6. Putting It All Together

  1. Build-time/compile-time structure

    • At compile time, Cargo’s feature resolver v2 (see resolver = "2" in Cargo.toml) wires up all these modules into one library.
    • The lib.rs (in rustysynth/src/lib.rs) has lines like:
      #![allow(unused)]
      fn main() {
      mod error;
      mod sound_font;
      mod midi_file;
      mod midi_file_sequencer;
      mod synthesizer_settings;
      mod synthesizer;
      mod voice;
      mod oscillator;
      mod envelope;
      mod comb_filter;
      mod all_pass_filter;
      mod reverb;
      mod chorus;
      
      pub use error::{MidiFileError, SoundFontError, SynthesizerError};
      pub use sound_font::SoundFont;
      pub use midi_file::{MidiFile, MidiEvent};
      pub use midi_file_sequencer::MidiFileSequencer;
      pub use synthesizer_settings::SynthesizerSettings;
      pub use synthesizer::Synthesizer;
      }
    • This exports exactly the high-level types a user needs:
      SoundFont (plus associated errors)
      MidiFile (plus associated errors)
      SynthesizerSettings
      Synthesizer (and its methods: note_on, note_off, render)
      MidiFileSequencer (and its methods: play, render)
  2. Run-time call graph

    • The user first loads a SoundFont (calling into sound_font::SoundFont::new(...)).
    • Then they construct a Synthesizer, which in turn calls into reverb::Reverb::new, chorus::Chorus::new, and sets up the voice‐pool (Vec<Voice>) inside voice.rs.
    • Each time note_on is invoked, synthesizer::Synthesizer instantiates a Voice by calling voice::Voice::new(...).

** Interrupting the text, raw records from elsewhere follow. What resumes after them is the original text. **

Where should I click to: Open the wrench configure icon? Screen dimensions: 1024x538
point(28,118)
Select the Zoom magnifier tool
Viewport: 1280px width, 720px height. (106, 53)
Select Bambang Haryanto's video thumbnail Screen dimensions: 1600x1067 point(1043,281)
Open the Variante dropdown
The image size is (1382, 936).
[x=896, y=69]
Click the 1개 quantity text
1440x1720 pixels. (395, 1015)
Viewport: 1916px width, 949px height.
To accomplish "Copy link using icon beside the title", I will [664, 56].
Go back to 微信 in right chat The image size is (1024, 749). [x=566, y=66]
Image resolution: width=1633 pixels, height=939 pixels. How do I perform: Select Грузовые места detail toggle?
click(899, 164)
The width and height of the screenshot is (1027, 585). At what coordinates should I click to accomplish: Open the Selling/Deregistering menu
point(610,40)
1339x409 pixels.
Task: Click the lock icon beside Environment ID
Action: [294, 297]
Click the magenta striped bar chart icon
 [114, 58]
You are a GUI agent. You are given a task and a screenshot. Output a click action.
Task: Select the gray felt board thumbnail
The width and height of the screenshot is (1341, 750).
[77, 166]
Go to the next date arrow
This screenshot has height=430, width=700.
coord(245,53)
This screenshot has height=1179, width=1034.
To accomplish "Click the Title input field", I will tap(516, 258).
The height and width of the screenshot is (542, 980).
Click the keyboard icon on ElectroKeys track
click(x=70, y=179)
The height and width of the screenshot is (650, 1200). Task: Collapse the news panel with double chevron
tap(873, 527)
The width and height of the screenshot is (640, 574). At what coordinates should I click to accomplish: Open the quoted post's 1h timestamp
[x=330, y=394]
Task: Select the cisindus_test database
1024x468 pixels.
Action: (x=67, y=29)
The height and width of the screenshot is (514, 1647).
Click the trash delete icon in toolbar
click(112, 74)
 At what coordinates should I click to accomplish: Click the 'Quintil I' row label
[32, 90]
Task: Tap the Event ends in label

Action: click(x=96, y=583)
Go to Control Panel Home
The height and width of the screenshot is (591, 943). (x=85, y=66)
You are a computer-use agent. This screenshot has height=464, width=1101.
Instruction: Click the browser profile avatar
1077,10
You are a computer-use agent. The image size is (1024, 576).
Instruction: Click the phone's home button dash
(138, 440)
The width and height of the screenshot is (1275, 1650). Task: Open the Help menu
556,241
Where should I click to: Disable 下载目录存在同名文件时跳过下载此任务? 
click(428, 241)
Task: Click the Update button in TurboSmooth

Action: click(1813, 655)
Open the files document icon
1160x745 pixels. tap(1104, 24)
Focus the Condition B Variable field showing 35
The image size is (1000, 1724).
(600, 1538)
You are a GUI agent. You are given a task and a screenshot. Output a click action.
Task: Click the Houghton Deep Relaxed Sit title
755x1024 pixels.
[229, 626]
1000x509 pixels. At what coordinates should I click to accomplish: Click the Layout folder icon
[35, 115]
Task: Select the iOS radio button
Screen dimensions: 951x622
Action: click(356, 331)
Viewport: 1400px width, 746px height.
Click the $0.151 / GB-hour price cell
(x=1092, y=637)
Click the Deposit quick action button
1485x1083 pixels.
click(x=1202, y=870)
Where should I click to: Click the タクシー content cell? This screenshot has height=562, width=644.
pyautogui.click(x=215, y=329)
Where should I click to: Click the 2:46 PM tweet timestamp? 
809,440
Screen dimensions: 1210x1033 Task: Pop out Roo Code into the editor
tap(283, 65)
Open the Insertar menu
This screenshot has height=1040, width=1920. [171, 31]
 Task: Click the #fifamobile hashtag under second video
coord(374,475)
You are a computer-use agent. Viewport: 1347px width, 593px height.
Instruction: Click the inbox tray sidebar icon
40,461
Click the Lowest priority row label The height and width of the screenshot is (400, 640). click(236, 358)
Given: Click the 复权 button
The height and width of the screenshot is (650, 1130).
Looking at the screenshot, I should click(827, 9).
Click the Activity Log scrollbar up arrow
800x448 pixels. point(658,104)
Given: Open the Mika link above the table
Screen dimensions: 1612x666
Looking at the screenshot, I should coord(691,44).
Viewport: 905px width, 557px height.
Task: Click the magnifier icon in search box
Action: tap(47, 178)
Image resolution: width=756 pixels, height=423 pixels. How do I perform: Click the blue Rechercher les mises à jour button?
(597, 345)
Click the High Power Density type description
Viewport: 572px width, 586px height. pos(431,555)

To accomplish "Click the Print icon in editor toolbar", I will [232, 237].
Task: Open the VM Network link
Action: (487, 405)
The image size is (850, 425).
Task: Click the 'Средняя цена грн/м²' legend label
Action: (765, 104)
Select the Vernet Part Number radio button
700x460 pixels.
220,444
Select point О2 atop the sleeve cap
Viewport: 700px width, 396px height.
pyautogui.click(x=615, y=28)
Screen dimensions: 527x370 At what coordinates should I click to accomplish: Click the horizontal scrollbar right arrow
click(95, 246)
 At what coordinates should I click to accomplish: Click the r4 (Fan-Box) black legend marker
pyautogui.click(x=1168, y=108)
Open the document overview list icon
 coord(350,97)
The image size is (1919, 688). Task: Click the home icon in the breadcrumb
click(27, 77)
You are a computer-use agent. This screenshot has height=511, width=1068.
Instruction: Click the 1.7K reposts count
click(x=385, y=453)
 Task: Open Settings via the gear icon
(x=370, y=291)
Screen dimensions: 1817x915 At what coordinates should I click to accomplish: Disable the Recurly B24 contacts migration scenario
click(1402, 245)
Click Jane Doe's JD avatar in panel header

That in turn calls constructors in oscillator, envelope, comb_filter, and all_pass_filter.
    • On every audio block, Synthesizer::render loops over voices and calls Voice::process_block, which in turn calls:
      • Oscillator::next_sample (in oscillator.rs)
      • Envelope::next_amplitude (in envelope.rs)
      • CombFilter::process (in comb_filter.rs)
      • AllPassFilter::process (in all_pass_filter.rs)
    • The block of per-voice samples is summed into a master buffer, then handed to Reverb::process (in reverb.rs) and Chorus::process (in chorus.rs), and finally scaled by master_volume.
  3. Sequencer integration

    • If the user wants to play a MIDI file, they first call MidiFile::new(...) (in midi_file.rs) to parse tracks/events.
    • They then create a MidiFileSequencer (in midi_file_sequencer.rs), passing in the Synthesizer.
    • Each time they call sequencer.render(...), the sequencer:
      1. Advances its internal time cursor by block_size samples.
      2. Emits any scheduled NoteOn/NoteOff events via Synthesizer::note_on/ note_off.
      3. Calls Synthesizer::render(...) to fill the next block of audio.

In a Nutshell

  • “Structure dependency” (compile-time):
error.rs
↑
sound_font.rs       midi_file.rs
↑                    ↑
synthesizer_settings.rs
↑
synthesizer.rs ←─ voice.rs ←─ (oscillator.rs, envelope.rs, comb_filter.rs, all_pass_filter.rs)
↑                                     ↑
midi_file_sequencer.rs                └─ reverb.rs (also depends on comb & all_pass)
└─ chorus.rs
  • “Call hierarchy” (run-time):
  1. User → SoundFont::new (parses SF2)
  2. User → Synthesizer::new (builds voice pool, effect units)
  3. (Optional) User → MidiFile::new (parses MIDI file)
  4. (Optional) User → MidiFileSequencer::new(synth)
  5. Each audio block →
    • Sequencer → note_on/note_off on Synthesizer for timed events
    • Sequencer (or user-thread) → Synthesizer::render(left, right)
      Synthesizer::render → calls each Voice::process_block
      Voice::process_blockOscillator::next_sampleEnvelope::next_amplitudeCombFilter::processAllPassFilter::process
      • After all voices are summed, Synthesizer::renderReverb::processChorus::process → scale by master volume.

This should give you a clear picture of (a) how the modules depend on one another in the source tree, and (b) how, at run time, each call eventually fans out into the low-level DSP building blocks. We will explore any particular module more deeply—e.g. the exact algorithm inside CombFilter::process or how PresetRegion data flows into Voice::new next as needed.